▸ **Serie di esercizi**:
[1] Stabilisci se le affermazioni seguenti concordano con l'articolo su Beppe Sala: (a) l'annuncio sul riconoscimento dei figli delle coppie omogenitoriali è stato fatto al gay pride; (b) il Parlamento aveva legiferato prima della decisione del sindaco; (c) Giovanni Maria Flick definisce l'iniziativa un azzardo etico e normativo. Per ciascuna rispondi sì o no e riporta fra virgolette le parole dell'articolo che lo stabiliscono.
[2] Riprendi l'articolo su Beppe Sala dopo la sua ultima frase e proseguilo di qualche frase.

------ Testo mostrato ------

"Ha mandato a quel paese l'art. 1 della Costituzione". L'ex ministro contro Sala

Il sindaco di Milano ha annunciato al gay pride il riconoscimento dei figli delle coppie omogenitoriali ma Giovanni Maria Flick ha stroncato la sua iniziativa, spiegando che il suo è un azzardo etico e normativo

"Ha mandato a quel paese l'art. 1 della Costituzione". L'ex ministro contro Sala

Beppe Sala ha dato uno strappo al Parlamento e ha deciso in autonomia che a Milano ci dev'essere il riconoscimento dei figli nati in Italia da coppie omogenitoriali. Una decisione che ha fatto storcere il naso a molti, soprattutto per la mancanza di rispetto dimostrata verso le istituzioni centrali del Paese. Il Comune aveva già iniziato a riconoscere i figli di queste coppie poi "avevamo avuto sentenze avverse e il Parlamento doveva legiferare, ho aspettato che lo facesse ma non si sono mossi e dovevo fare la mia parte", è stata la sua spiegazione. Su la Stampa, chi conosce per davvero i meccanismi di un Paese democratico e le sue gerarchie, solleva dei dubbi su quanto dichiarato da Beppe Sala.

------ Dati mostrati ------

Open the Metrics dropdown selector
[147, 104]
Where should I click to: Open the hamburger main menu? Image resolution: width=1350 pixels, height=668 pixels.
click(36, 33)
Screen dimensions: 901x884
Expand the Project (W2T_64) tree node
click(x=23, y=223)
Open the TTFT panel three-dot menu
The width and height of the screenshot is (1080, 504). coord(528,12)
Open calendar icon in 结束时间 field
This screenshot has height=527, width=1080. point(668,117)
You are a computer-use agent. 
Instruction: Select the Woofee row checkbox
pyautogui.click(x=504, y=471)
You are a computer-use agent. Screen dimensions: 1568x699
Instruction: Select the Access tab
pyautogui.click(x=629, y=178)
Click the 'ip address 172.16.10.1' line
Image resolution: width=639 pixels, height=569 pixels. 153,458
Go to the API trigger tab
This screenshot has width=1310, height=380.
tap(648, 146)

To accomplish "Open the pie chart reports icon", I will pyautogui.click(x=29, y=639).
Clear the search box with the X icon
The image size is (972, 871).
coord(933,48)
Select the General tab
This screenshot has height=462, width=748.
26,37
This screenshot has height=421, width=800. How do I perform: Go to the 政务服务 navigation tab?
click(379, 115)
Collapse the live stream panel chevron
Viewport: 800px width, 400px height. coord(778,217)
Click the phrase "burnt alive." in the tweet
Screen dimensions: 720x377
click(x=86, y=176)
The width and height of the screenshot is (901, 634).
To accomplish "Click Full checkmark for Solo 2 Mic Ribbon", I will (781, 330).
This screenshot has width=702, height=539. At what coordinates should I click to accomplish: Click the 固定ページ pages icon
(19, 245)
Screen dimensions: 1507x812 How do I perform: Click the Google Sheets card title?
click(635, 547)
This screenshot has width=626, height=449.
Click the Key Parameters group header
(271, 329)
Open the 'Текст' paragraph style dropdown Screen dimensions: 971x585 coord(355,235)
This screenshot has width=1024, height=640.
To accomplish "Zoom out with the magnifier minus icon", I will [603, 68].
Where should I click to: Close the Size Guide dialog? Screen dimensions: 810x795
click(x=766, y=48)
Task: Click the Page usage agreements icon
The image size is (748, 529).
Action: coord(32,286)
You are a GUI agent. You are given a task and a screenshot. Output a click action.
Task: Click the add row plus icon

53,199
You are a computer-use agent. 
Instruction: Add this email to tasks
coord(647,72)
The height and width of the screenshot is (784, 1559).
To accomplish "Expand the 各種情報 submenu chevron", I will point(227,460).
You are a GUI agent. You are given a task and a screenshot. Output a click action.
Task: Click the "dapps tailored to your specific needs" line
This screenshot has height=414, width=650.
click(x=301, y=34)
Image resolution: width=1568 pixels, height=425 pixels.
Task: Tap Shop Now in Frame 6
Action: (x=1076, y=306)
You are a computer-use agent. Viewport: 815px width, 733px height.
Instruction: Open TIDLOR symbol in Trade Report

------

▸ **Risultati per esercizio**:
[1]
(a) Sì: "Il sindaco di Milano ha annunciato al gay pride il riconoscimento dei figli delle coppie omogenitoriali".
(b) No: "ho aspettato che lo facesse ma non si sono mossi".
(c) Sì: "spiegando che il suo è un azzardo etico e normativo".

[2]
Lui è Giovanni Maria Flick, presidente emerito della Corte costituzionale ed ex ministro di Grazia e giustizia del governo Prodi I. Politicamente era collocato nel Centro democratico e le sue rimostranze contro Sala si basano sulla forma scelta dal sindaco di Milano, che mina la sua struttura organizzativa. "Mi sembra che stiamo un po' mandando a quel paese l'articolo 1 della nostra Costituzione e un minimo di certezza delle regole: la sovranità appartiene al popolo, che la esercita nelle forme e nei limiti della Costituzione. Al popolo, non ai sindaci". Appunto inoppugnabile da parte di Flick, che ci tiene a sottolineare che "uno dei limiti imposti dalla Costituzione è che le leggi le promulga il Parlamento e non i sindaci. Oppure la sovranità popolare direttamente attraverso i referendum o le leggi di iniziativa popolare".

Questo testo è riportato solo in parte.